COLUMBIA, Mo. - Amir Ziv had his dream dashed by years of what he sees as government delays.
“I don’t mind regulation, I don’t mind things that make sense," Ziv said. "But when they don’t, you got to fight it.”
Ziv has filed a petition in small claims court seeking $5,000 from the city over a Community Development Block Grant loan he took out in 2008. Ziv claims that numerous delays he ran into while trying to build three cottage-style homes on Ridgeway Avenue that year led to his investor in the project withdrawing his support, scuttling the development altogether.
Ziv proposed the project, dubbed "Cozy Cottages," in 2008 after seeing a similar development in Washington state. The three homes would occupy a 1,600-square-foot lot as an affordable housing option in central Columbia.
Ziv secured a $6,800 loan from the city through the Community Development Block Grant home demolition program. Documents obtained by ABC 17 News show that the city paid Ziv's contractor for the work in October 2008. The demolition agreement states that the city would pay for 100 percent of the cost of demolition, provided that Ziv begin development within a year.
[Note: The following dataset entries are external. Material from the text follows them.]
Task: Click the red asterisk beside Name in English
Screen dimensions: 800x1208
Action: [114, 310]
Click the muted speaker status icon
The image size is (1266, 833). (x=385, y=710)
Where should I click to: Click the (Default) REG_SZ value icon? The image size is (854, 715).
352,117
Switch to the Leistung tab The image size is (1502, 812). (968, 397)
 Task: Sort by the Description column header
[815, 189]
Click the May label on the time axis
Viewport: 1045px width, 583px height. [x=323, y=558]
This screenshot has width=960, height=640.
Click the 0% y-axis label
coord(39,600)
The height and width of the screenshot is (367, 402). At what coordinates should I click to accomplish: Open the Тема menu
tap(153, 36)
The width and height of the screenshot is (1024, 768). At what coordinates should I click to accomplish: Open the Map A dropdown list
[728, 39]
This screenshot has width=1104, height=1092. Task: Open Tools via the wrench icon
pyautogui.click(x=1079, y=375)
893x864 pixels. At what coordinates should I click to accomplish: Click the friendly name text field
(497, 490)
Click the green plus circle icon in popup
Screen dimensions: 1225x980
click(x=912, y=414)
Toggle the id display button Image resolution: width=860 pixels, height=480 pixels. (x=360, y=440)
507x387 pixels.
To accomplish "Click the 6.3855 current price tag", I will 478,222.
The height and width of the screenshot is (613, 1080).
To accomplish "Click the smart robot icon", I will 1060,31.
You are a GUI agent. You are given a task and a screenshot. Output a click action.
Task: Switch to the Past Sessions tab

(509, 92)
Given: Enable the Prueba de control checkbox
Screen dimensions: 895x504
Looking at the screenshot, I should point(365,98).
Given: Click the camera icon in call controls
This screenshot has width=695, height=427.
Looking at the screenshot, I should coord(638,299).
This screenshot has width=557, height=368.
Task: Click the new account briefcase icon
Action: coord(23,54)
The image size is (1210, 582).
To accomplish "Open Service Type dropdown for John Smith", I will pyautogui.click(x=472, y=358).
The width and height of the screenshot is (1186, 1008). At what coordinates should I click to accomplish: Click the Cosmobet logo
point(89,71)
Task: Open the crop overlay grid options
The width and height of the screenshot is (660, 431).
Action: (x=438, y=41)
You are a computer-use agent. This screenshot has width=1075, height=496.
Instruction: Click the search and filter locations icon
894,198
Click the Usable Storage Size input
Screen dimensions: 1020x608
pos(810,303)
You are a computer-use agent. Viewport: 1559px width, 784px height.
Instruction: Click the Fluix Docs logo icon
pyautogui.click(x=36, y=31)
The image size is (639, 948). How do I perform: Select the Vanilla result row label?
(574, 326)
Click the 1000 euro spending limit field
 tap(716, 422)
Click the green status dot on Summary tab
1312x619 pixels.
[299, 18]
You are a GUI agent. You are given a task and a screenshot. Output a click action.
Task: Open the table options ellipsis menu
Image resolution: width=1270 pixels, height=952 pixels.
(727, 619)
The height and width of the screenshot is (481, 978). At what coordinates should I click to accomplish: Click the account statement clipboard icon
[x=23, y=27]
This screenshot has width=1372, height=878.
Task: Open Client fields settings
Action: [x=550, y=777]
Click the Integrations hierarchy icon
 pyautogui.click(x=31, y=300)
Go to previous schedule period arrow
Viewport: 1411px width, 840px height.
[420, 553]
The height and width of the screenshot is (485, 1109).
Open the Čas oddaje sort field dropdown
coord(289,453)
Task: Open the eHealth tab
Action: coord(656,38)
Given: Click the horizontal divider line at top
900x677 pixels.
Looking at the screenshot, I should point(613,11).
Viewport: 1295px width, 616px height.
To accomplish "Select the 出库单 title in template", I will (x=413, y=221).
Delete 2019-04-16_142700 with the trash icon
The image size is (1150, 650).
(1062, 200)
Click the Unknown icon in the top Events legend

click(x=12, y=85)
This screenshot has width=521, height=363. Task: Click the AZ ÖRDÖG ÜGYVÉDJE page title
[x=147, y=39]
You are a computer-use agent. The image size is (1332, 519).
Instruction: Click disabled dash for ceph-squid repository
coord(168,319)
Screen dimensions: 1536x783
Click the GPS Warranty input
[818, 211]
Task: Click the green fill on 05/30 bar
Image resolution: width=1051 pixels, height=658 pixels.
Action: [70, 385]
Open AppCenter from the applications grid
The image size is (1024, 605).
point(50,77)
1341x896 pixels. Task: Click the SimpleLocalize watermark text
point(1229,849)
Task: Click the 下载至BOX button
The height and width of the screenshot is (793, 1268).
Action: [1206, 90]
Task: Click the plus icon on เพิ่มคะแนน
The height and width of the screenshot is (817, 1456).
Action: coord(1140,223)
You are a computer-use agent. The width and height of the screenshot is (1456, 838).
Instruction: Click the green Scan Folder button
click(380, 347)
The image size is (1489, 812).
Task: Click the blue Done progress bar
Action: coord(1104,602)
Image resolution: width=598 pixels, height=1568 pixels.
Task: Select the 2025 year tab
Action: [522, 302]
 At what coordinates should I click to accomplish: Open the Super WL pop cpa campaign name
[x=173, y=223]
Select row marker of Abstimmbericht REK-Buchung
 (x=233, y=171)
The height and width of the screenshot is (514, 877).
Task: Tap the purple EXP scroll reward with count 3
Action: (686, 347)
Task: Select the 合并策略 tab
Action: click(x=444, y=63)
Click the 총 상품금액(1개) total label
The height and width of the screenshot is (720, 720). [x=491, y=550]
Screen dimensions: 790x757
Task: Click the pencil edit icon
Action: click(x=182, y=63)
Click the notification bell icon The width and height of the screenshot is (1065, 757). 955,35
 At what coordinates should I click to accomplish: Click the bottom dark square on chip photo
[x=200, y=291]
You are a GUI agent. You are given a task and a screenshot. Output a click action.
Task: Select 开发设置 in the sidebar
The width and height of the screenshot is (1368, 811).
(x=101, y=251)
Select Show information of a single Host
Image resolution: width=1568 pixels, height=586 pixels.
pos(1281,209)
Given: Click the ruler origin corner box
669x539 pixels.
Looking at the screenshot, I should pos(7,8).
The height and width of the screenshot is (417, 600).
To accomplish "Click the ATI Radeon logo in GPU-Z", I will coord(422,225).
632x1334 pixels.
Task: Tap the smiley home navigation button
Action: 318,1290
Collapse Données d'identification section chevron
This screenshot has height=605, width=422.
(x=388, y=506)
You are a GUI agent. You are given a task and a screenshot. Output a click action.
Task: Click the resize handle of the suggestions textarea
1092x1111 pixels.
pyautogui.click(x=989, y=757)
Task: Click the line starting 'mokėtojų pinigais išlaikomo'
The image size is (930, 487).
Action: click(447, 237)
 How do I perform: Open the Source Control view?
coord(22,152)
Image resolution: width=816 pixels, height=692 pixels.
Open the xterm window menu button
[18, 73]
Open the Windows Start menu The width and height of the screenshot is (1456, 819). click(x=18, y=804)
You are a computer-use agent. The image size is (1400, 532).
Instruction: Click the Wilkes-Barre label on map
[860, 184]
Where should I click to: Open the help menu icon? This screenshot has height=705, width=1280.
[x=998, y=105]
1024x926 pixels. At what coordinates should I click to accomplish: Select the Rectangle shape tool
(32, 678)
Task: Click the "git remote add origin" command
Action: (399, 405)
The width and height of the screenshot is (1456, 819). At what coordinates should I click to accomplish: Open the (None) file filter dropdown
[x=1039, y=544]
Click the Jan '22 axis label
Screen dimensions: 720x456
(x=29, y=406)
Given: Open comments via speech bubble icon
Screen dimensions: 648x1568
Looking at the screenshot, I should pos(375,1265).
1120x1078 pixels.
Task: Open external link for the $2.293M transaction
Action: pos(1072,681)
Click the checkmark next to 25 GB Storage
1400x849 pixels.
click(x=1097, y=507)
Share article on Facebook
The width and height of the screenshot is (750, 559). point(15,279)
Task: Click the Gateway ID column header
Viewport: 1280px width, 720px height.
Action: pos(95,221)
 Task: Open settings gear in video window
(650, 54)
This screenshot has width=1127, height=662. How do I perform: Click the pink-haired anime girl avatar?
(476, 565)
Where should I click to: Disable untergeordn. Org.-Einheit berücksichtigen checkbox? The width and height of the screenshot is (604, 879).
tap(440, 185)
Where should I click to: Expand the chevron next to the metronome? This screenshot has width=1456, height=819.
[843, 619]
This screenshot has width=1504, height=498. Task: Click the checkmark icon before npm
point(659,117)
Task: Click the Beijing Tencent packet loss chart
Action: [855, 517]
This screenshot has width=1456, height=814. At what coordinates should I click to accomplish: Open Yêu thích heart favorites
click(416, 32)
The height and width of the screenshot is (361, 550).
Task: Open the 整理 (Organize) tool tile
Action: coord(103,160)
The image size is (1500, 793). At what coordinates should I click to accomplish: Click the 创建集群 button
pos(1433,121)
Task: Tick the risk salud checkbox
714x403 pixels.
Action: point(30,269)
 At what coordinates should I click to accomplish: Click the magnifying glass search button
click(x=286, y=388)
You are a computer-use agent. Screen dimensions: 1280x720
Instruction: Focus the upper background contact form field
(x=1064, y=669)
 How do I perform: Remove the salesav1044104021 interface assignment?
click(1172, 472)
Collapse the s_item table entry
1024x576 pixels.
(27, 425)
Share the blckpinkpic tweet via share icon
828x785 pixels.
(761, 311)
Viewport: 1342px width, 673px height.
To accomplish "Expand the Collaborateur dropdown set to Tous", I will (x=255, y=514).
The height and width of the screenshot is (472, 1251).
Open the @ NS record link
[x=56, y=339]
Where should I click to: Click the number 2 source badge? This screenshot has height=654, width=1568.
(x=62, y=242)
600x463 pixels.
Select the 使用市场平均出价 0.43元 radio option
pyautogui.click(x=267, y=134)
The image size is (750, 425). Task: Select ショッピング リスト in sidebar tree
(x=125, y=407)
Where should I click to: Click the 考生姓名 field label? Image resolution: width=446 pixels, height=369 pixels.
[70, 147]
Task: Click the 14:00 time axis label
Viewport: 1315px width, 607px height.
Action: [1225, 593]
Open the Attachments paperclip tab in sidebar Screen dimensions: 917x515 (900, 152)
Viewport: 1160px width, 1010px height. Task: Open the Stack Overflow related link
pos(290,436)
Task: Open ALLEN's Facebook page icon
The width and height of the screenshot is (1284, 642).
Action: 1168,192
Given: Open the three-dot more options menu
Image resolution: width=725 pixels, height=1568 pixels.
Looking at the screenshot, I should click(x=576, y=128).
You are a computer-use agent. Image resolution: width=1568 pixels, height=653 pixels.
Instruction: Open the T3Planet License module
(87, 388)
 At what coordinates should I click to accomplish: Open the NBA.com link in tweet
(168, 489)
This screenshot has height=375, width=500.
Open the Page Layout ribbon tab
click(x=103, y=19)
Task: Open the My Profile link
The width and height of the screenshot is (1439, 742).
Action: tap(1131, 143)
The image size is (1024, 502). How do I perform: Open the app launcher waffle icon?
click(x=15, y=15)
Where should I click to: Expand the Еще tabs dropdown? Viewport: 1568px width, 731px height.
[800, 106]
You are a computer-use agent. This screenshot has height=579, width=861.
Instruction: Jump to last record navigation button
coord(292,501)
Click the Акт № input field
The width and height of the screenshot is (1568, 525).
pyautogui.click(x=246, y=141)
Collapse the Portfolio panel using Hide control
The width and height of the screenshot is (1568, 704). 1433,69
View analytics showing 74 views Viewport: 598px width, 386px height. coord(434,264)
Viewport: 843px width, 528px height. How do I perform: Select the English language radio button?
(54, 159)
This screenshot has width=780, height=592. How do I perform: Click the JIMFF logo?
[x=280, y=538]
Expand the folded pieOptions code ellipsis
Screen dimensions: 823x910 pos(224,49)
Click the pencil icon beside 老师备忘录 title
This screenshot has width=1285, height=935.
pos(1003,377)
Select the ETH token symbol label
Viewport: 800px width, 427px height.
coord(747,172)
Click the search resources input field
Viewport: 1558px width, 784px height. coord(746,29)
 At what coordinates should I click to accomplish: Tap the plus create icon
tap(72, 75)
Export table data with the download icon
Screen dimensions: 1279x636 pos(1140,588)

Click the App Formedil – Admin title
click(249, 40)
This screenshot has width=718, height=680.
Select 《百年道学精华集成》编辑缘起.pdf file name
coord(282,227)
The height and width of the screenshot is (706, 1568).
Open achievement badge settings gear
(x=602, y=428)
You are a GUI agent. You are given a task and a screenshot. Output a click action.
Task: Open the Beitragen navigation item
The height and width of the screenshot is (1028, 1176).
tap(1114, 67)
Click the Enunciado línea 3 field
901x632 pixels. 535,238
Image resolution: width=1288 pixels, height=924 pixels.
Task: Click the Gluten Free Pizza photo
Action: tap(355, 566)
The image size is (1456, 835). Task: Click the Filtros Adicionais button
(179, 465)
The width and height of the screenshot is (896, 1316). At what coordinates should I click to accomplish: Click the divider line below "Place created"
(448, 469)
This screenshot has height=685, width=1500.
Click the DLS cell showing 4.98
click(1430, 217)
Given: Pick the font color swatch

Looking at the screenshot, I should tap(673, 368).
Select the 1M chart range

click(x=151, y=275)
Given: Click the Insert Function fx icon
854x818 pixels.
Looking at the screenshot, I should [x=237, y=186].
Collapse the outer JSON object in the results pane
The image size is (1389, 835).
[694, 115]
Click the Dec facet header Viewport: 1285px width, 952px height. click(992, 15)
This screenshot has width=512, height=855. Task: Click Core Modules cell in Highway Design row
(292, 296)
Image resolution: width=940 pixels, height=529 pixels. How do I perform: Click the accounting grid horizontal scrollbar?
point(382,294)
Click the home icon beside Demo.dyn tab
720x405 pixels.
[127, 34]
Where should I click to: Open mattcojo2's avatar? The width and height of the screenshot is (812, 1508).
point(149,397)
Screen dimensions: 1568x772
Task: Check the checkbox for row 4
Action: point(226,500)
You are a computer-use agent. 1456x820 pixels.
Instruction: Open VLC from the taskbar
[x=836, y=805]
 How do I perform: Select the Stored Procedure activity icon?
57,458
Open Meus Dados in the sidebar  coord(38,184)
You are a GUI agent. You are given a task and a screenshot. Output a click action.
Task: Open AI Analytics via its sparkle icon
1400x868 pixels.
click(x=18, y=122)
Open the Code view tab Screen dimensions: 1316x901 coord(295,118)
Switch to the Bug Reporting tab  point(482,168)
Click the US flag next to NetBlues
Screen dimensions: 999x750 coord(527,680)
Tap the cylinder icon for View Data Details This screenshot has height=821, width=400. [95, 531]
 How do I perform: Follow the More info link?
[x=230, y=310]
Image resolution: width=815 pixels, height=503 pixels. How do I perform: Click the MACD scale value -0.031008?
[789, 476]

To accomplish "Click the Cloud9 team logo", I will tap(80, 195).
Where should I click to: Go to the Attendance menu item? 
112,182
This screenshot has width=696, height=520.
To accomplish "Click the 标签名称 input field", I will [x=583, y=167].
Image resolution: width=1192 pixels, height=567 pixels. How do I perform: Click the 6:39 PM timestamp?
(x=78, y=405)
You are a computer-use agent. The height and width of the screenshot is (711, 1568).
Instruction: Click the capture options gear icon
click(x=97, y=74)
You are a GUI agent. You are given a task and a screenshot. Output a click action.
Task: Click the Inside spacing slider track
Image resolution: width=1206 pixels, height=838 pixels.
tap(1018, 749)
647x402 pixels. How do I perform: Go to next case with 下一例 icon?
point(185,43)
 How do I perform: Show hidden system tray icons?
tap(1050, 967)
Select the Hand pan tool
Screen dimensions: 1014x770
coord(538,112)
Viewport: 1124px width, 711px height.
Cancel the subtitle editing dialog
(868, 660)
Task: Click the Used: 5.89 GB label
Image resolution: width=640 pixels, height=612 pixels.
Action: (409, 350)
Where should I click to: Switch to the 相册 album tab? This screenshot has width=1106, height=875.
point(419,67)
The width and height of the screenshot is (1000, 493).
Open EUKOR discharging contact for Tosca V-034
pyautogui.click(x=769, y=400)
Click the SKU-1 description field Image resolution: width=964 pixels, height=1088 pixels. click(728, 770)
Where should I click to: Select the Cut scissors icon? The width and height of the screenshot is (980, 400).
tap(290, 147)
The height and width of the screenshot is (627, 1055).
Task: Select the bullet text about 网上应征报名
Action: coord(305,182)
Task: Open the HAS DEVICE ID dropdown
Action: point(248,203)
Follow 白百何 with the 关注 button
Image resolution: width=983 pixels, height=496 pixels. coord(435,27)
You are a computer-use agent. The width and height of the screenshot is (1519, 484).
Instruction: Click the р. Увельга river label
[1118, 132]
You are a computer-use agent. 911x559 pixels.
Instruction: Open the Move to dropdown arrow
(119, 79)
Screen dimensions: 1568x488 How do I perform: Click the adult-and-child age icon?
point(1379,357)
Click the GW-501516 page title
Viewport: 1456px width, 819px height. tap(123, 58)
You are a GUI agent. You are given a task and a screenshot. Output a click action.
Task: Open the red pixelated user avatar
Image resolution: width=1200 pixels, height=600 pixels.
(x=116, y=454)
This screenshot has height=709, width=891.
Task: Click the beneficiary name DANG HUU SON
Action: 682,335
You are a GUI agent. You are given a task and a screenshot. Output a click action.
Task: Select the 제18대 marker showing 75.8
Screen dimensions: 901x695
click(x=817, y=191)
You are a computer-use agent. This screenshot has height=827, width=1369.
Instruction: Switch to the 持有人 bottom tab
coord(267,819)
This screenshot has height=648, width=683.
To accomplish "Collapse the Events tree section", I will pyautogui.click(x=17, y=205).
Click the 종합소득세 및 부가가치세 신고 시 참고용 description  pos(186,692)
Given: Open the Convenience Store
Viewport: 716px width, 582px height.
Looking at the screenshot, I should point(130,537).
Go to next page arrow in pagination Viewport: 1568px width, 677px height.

“If I would have started the project within a year, or built the first house within a year, that lien would have been taken away," Ziv said.
City council records show that the council at the time unanimously supported the project. Then-Mayor Darwin Hindman urged the city staff to find ways to make Ziv's project work, after Ziv complained to them of hold-ups. City staff, Ziv said, wanted him to follow subdivision regulations, including sewer and drainage requirements that apply to larger developments.
Costs began to build up, Ziv said. What he thought would be a months-long process to build three cottages became a multi-year negotiation with city staff to make it work. His investor left the project, putting an indefinite stop to Cozy Cottages.
Ziv tried to sell the land in December.
“I’m sitting on an empty lot," Ziv said. "I’m hemorrhaging money on it every month. I’ve got a mortgage on it. The title company calls me and says ‘Amir, you’ve got a lien on this house of like $6,800 bucks.’ Man, that’s got to be a mistake, we’ve got to look into that.”
Ziv said he paid back the lien in order to complete the sale, but decided to go to small claims court hoping to get a piece of it back.
Money from the Community Development Block Grant program comes from the U.S. Housing and Urban Development. The city of Columbia uses them for a variety of housing projects, including home rehabilitation, demolition and ownership assistance. The demolition program offers the owners of dilapidated buildings a chance to tear down their home in specific areas of town, called the Neighborhood Response Team area.
"As the physical environment of the NRT area continues to improve, the city hopes that the crime rate in the area will reduce, and the number of owner-occupied homes will increase–both of these factors will be of tremendous benefit to the quality of life of the residents," the guidelines said. "Property values should also increase."
Randy Cole, the current administrator of the CDBG loan program, said he could not comment on Ziv's case. Assistant city attorney Steven Van Matre filed a response in court, claiming several defenses. Van Matre said it did take Ziv "some time to pursue his project but denies [the] City caused or contributed to the delay." The response also noted that the city's Planning and Zoning Commission voted against Ziv's request to rezone the land.
The city has loaned out thousands of dollars for home demolition. Central Missouri Community Action received a $10,230 to demolish a home on King Avenue. Boone County Family Resources got $19,680 to tear down a home on Apple Tree Lane.